Change "workspace switcher" to "workspace menu" in the records from the line with "Task: Open the" up to and including the end of the records, leaving everything else as it is. Omit the pictures from your answer.

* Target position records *
»»

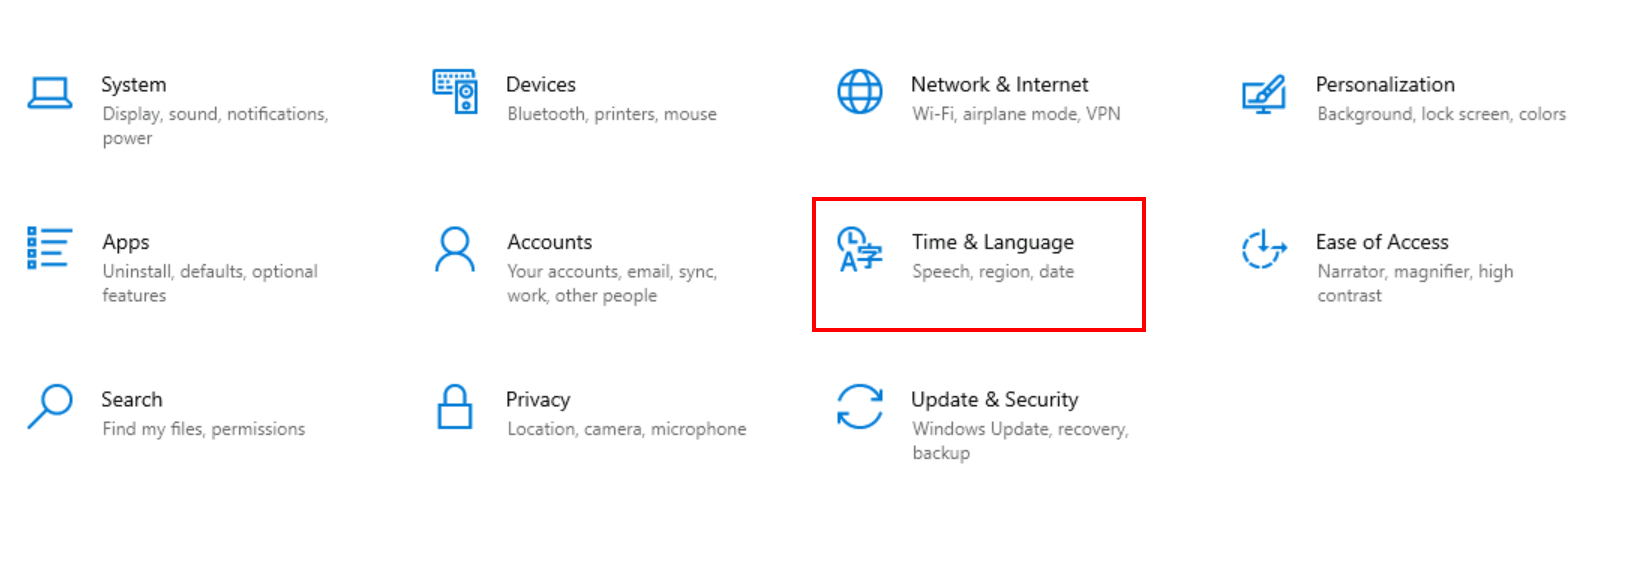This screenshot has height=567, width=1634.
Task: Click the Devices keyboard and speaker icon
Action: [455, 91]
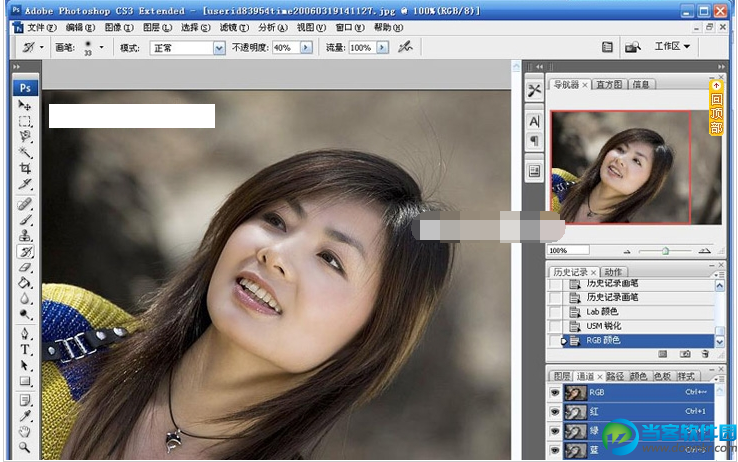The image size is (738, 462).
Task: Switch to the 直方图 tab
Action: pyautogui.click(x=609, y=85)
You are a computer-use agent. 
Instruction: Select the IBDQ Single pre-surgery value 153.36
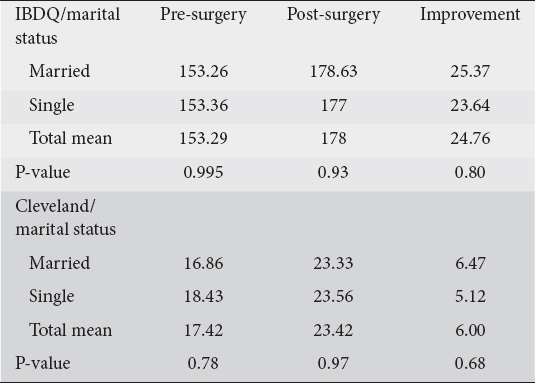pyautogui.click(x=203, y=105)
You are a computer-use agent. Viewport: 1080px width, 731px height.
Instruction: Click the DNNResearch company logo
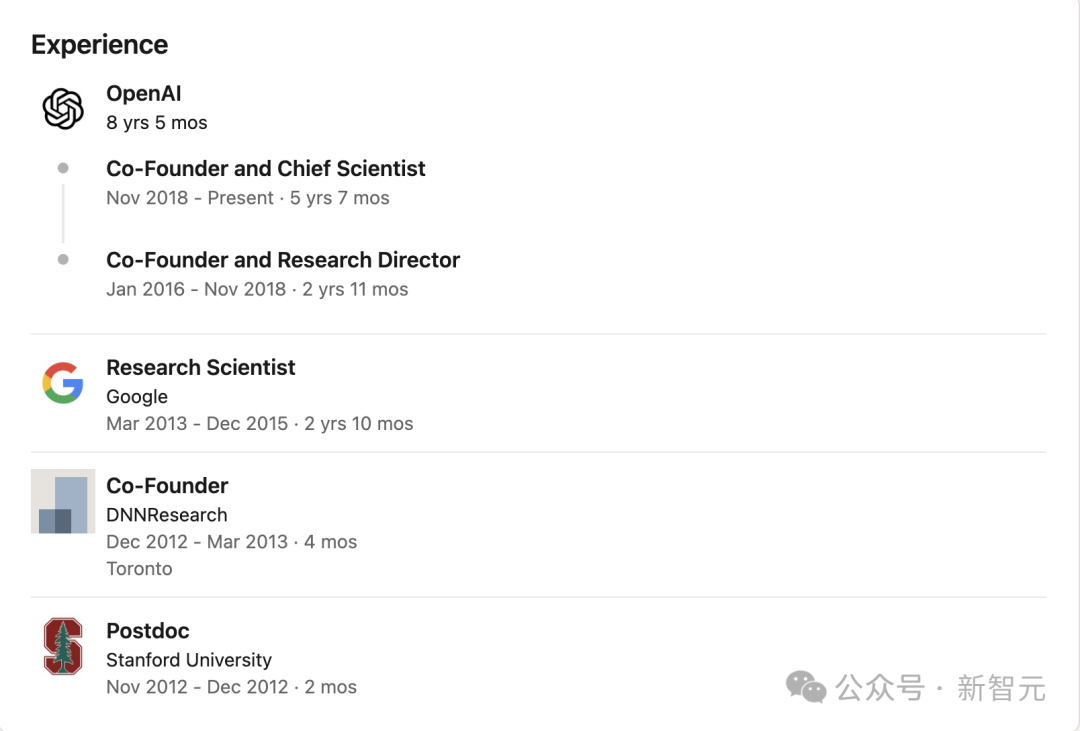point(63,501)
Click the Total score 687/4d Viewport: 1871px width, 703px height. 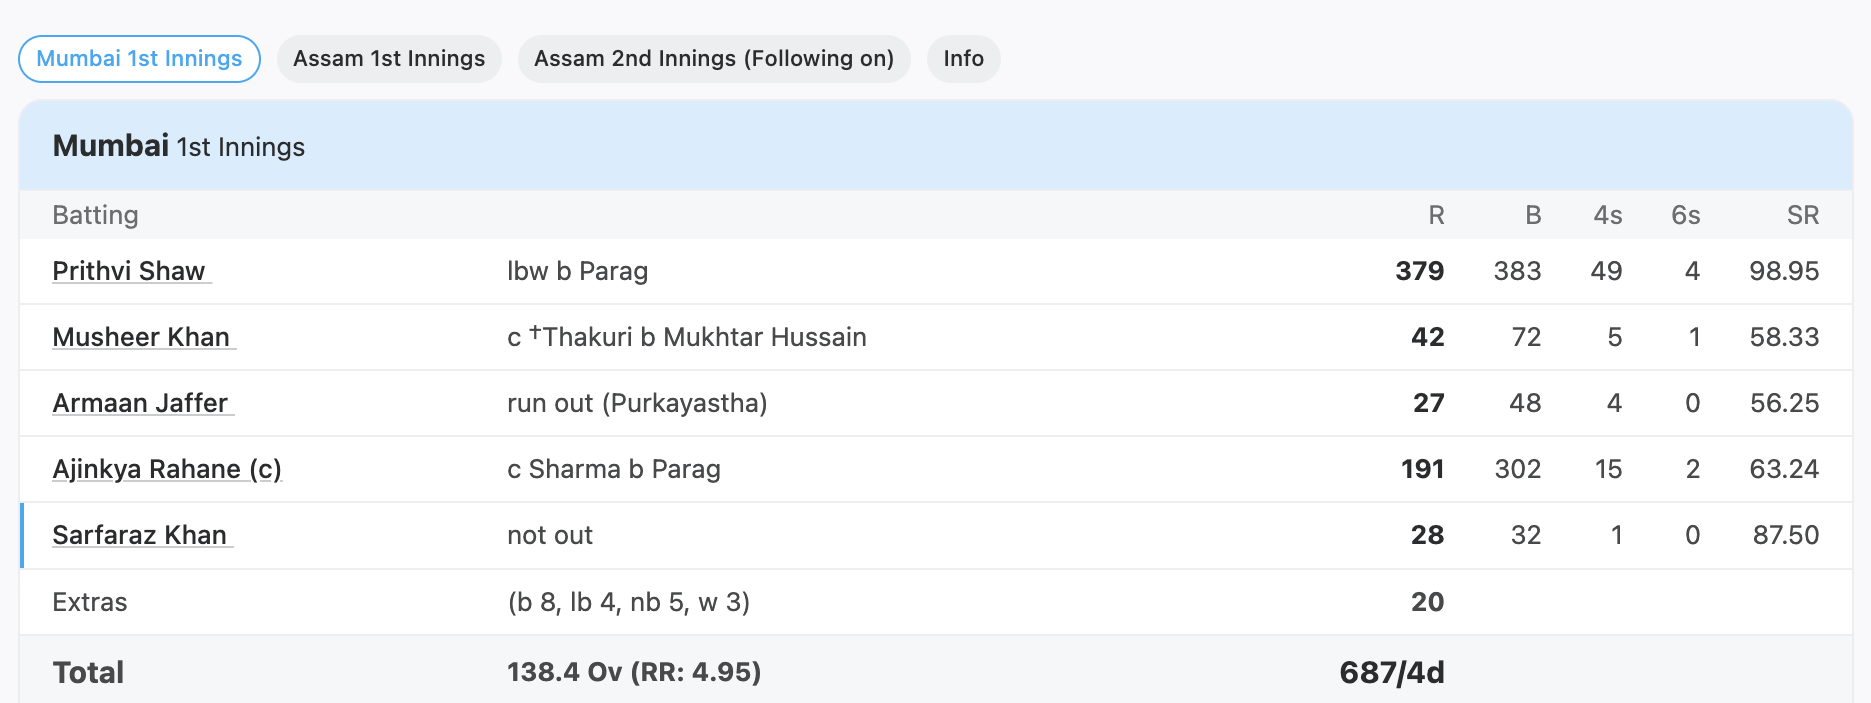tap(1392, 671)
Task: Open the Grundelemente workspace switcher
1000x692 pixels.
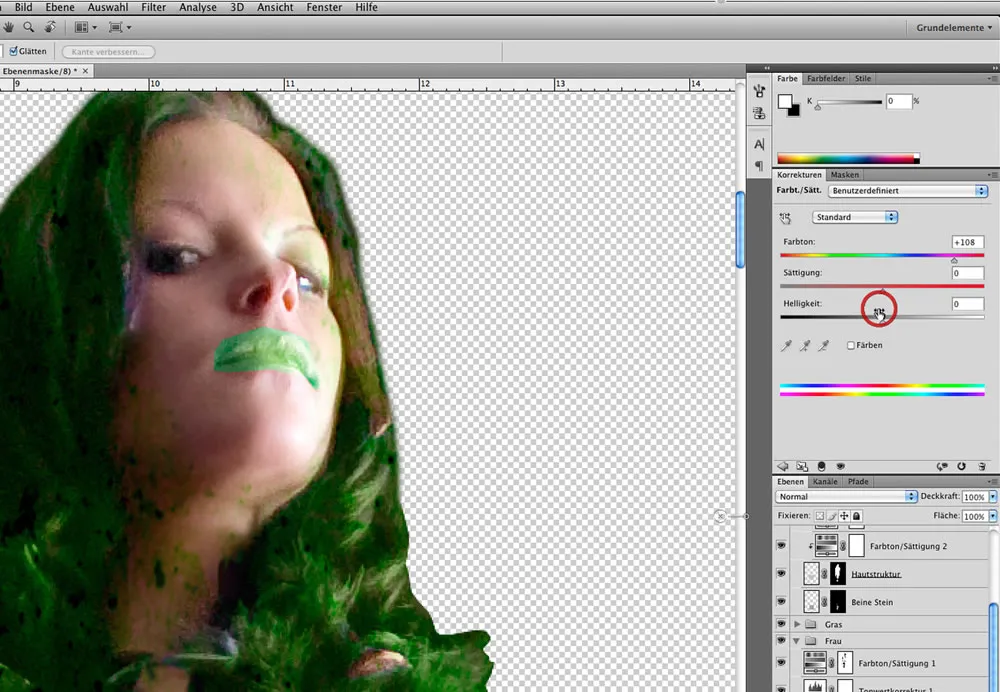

««

* EXERCISE SOLUTION *
Task: Open the Grundelemente workspace menu
1000x692 pixels.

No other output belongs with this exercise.